# New England IPA



## UsernameTaken (22/5/17)

They say the New England IPA is everywhere these days, but I see little evidence of it?

There seems to be no mention of the style here Beer Styles forum and I see little to none of it in my local craft beer bottle shops?

What I have tasted I have really liked, so I would like to know more about how to make it and where to buy it?

I had the Hop Nation Jedi Juice at GABS in Melbourne on the weekend and it was by far my standout favourite of the festival!

Cheers,
UNT


----------



## Motabika (22/5/17)

Hargreaves Hill have just done one being sold in bottles, Bacchus have also done one. It's everywhere in the states we are usually a year or so behind.

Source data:
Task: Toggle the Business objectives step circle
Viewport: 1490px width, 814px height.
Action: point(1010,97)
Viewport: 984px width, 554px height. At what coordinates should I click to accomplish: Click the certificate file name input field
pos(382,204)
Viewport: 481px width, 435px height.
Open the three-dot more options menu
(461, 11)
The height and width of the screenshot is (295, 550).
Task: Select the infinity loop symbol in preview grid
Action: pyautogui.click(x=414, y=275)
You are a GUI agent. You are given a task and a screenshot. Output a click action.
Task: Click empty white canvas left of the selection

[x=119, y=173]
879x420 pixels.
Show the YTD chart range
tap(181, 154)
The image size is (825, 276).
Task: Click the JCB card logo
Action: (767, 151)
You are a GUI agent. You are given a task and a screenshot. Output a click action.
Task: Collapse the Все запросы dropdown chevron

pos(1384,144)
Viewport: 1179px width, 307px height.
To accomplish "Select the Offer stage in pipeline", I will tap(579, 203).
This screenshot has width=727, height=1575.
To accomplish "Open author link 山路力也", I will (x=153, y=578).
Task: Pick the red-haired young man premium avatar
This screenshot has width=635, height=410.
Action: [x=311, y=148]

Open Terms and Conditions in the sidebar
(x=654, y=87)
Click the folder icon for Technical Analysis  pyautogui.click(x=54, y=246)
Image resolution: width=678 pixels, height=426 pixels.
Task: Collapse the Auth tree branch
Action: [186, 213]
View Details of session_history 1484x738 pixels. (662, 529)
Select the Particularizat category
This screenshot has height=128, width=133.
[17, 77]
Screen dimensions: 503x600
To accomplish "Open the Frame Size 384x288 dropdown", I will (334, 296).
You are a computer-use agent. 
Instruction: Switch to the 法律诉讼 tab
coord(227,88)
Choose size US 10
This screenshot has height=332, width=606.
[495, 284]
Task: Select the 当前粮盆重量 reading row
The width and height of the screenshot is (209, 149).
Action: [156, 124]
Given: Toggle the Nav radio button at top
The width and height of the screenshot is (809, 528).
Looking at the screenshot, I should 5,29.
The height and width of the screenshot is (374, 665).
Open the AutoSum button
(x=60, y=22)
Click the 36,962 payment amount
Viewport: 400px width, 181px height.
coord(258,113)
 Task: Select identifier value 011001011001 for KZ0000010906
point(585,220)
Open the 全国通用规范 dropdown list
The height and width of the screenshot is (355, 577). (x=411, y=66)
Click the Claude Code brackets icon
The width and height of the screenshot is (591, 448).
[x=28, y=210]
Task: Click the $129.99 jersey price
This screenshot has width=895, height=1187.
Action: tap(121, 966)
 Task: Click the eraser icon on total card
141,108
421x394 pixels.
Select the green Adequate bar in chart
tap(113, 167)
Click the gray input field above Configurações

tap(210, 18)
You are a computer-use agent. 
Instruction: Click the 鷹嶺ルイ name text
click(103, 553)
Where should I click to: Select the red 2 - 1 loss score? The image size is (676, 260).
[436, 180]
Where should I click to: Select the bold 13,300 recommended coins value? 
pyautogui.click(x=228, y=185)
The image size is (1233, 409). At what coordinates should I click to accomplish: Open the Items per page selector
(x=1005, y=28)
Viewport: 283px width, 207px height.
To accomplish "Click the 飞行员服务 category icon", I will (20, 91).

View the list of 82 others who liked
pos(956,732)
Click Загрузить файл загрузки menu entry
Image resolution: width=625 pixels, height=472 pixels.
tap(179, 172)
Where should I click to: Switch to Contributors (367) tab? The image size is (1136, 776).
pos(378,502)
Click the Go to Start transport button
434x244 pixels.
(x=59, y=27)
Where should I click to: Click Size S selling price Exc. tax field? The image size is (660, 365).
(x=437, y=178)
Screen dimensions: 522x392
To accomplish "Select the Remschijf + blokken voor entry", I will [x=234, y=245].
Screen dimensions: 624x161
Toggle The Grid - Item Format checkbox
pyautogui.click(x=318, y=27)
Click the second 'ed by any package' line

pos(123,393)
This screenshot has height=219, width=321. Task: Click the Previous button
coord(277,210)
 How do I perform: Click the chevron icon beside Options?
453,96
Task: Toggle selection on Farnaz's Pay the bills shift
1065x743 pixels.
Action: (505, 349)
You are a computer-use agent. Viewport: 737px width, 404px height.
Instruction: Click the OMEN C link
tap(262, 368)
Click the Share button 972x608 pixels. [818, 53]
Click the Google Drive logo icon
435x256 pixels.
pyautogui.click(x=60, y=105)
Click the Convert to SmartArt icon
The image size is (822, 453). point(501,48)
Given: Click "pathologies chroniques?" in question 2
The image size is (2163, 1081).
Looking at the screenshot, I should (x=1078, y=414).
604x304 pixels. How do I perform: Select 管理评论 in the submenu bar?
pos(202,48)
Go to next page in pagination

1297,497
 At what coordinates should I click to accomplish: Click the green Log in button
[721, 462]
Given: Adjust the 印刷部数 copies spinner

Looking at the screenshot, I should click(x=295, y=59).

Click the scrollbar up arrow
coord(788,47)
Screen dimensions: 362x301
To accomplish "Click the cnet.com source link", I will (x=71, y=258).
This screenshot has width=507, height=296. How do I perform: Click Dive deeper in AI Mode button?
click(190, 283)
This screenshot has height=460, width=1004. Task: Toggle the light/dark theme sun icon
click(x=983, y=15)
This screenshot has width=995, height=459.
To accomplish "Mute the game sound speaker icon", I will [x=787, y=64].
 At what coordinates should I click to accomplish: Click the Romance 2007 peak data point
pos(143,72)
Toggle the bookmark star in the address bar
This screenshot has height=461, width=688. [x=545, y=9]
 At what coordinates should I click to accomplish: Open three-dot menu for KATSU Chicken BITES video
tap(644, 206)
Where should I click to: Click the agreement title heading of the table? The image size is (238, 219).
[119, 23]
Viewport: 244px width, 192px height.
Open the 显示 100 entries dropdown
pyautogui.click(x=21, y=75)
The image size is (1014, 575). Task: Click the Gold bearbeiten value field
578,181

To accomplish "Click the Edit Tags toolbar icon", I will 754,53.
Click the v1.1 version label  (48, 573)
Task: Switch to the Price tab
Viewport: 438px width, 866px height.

▸ **EXERCISE A**
Answer these questions using the forum thread:
(i) Where did UsernameTaken drink the Hop Nation Jedi Juice?
(ii) Which two brewers does Motabika say have done one?
(iii) How far behind the states does Motabika say "we" usually are?
▸ **EXERCISE B**
In the source data entries, take the lines from the one with "Task: Switch to the Price tab" through the end of the entries. Rewrite them with "Price" changed to "Reviews" and everything else kept the same.

▸ **EXERCISE RESPONSE A**
(i) At GABS in Melbourne, on the weekend.
(ii) Hargreaves Hill and Bacchus.
(iii) A year or so.

▸ **EXERCISE RESPONSE B**
Task: Switch to the Reviews tab
Viewport: 438px width, 866px height.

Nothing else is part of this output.